A Global Food Ventures fellow is using plant DNA to better predict how plants will perform in a changing climate

Natural disasters driven by climate change are already commonplace, and the planet is projected to continue to get too hot, too dry, and too wet to sustain current food production. Farmers around the world are the first to be hit. Between 1991 and 2017, crop insurance losses increased by $27 billion in the United States alone. 

But Rafael Della Coletta, MnDRIVE Global Food Ventures Research Fellow and PhD candidate in the College of Food, Agricultural and Natural Resource Sciences (CFANS), is working to improve modeling systems that can predict which strains of maize will withstand yearly climatic changes, laying out a blueprint for plant breeders and ultimately, farmers. His work can’t come soon enough––the world’s population is projected to swell to more than 9 billion people during the next four decades, requiring a 70-percent increase in global food supply. 

“Climate change is changing the environments in which we grow food very quickly, but it takes a decade or so to release a new plant variety. Because the planet is changing quickly, we are worried that the production of new varieties cannot keep up with changes. We need to speed it up,” Della Coletta says. 

Using a vast database of maize DNA from around the world, computer models can already create genomic predictions that test which varieties or hybrids will do well under certain conditions. But current genomic prediction models don’t work very well, Della Coletta says.

“Especially when you want to make accurate predictions about what the performance of the plant will be in a specific region, such as Minnesota, Iowa, and Illinois. In my work, I’m digging into the maize genome to find unused genomic information that can help breeders predict with more accuracy,” he says.

He’s developed a more refined way to model a plant’s success, which seeks out specific genes that make certain varieties more resilient when faced with challenges such as drought and scorching heat. 

“Plant breeding is a numbers game, the more you can test, the more likely you’re going to find that rare, high-yielding variety that works across multiple environments,” says Candice Hirsch, PhD, an associate professor in the Department of Agronomy and Plant Genetics at CFANS, and Della Coletta’s advisor on the fellowship research. “He’s using more information so we don’t have to grow as many plants, which takes a lot of time and resources.”

Della Coletta’s research, which has received funding from the United States Department of Agriculture (USDA), focuses on maize in part due to the crop’s position as a global food staple, as well as the fact that humans have archived an immense amount of data on the plant’s genome.

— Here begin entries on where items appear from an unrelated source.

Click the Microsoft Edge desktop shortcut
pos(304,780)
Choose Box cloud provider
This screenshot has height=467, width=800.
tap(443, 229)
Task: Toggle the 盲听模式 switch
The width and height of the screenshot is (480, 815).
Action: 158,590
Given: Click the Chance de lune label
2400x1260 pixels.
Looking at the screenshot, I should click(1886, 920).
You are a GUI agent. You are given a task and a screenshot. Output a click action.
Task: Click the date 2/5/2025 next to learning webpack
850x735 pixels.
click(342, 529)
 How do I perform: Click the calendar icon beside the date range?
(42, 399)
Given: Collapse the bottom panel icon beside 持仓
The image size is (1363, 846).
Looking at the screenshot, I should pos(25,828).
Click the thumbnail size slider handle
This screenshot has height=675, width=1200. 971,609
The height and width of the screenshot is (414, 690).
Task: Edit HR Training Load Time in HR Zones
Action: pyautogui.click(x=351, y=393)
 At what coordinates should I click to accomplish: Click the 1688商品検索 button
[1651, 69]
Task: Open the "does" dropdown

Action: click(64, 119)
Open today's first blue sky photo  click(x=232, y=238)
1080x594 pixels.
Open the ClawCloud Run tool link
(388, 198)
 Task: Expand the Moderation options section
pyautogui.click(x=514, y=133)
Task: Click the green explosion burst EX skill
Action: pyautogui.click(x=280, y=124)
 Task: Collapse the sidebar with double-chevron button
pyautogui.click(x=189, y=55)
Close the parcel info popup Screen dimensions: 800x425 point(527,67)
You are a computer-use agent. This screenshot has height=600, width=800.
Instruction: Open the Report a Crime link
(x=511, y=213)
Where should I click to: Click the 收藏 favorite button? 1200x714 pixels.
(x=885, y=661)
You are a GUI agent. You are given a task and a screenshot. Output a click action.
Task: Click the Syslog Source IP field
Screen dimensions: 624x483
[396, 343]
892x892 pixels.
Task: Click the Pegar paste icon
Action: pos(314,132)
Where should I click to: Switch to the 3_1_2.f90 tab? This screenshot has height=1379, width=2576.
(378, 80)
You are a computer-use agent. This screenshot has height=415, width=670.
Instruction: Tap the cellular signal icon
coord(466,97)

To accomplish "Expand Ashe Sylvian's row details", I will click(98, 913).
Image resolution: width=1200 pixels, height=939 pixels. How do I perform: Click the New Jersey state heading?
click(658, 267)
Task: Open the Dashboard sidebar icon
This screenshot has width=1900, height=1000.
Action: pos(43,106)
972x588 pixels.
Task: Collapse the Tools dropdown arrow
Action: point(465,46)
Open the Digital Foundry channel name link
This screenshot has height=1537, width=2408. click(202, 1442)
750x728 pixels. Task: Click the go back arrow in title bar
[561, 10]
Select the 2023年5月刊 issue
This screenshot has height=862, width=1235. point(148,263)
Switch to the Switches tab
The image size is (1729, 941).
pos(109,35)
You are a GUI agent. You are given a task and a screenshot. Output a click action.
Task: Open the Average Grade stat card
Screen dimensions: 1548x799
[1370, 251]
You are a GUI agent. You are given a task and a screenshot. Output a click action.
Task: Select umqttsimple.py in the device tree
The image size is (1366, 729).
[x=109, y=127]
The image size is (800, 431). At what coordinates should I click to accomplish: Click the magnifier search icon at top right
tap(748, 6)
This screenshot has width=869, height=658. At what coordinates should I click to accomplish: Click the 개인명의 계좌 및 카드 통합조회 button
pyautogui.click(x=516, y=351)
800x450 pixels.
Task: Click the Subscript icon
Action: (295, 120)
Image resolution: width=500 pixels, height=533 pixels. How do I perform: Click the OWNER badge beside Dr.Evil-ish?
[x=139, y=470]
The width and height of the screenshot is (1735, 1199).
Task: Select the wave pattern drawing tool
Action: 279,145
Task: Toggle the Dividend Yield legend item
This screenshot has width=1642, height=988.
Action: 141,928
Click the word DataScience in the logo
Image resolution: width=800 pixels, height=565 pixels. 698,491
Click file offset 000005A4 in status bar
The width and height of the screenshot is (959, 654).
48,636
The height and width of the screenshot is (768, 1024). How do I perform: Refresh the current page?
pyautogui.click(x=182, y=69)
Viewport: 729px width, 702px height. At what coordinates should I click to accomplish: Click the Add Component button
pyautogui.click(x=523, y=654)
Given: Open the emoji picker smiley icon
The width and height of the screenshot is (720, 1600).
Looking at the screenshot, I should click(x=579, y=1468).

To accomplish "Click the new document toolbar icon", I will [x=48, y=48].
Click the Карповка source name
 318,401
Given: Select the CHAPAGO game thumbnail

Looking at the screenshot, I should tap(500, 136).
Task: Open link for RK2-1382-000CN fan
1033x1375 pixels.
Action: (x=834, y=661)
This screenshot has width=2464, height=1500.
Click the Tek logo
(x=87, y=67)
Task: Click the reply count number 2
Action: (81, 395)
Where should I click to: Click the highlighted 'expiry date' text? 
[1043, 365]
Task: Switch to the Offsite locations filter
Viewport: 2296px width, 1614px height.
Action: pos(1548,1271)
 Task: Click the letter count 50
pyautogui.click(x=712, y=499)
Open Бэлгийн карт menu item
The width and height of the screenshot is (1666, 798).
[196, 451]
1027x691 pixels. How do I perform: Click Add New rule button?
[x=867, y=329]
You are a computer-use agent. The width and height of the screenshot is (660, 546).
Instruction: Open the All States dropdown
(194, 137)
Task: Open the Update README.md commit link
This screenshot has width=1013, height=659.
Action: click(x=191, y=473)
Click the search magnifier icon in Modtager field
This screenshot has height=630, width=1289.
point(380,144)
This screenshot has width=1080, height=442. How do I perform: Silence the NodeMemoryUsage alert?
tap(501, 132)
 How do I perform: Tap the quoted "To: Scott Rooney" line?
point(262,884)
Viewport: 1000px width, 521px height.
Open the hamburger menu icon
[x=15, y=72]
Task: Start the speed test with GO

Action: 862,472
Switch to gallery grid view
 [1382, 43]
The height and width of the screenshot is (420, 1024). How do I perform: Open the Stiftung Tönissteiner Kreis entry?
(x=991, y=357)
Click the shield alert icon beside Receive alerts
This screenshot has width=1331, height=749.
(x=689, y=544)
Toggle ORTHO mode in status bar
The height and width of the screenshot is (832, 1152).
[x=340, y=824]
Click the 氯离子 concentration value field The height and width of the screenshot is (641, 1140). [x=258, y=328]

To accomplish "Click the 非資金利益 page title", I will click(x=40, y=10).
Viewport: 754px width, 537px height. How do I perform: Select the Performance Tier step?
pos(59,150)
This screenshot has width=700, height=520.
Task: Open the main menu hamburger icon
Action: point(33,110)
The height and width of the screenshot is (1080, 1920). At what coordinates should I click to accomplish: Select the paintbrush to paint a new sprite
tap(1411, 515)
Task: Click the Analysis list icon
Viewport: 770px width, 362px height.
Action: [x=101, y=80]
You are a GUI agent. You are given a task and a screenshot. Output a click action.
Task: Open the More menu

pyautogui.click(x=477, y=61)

But his genomic prediction modeling can be applied to any plant species.  

Plant breeders will still plant the new varieties to test how they perform in real-world conditions, but predicting which combination of genes will likely result in the best plant for conditions reduces the amount of guess-and-check work that draws out the current plant breeding process. Della Coletta predicts that in the coming years, breeders will be able to create varieties that are suited for climatic changes on a yearly basis. 

“I think our last couple growing seasons have highlighted the challenges that producers are facing when trying to sustain our food system. Parts of the Midwest have been in an extreme drought for the majority of the growing season, while other parts have basically been underwater,” Hirsch says. “We’re constantly facing challenges, so we have to breed varieties that respond to those challenges. Rafa’s work is really at the crux of that.”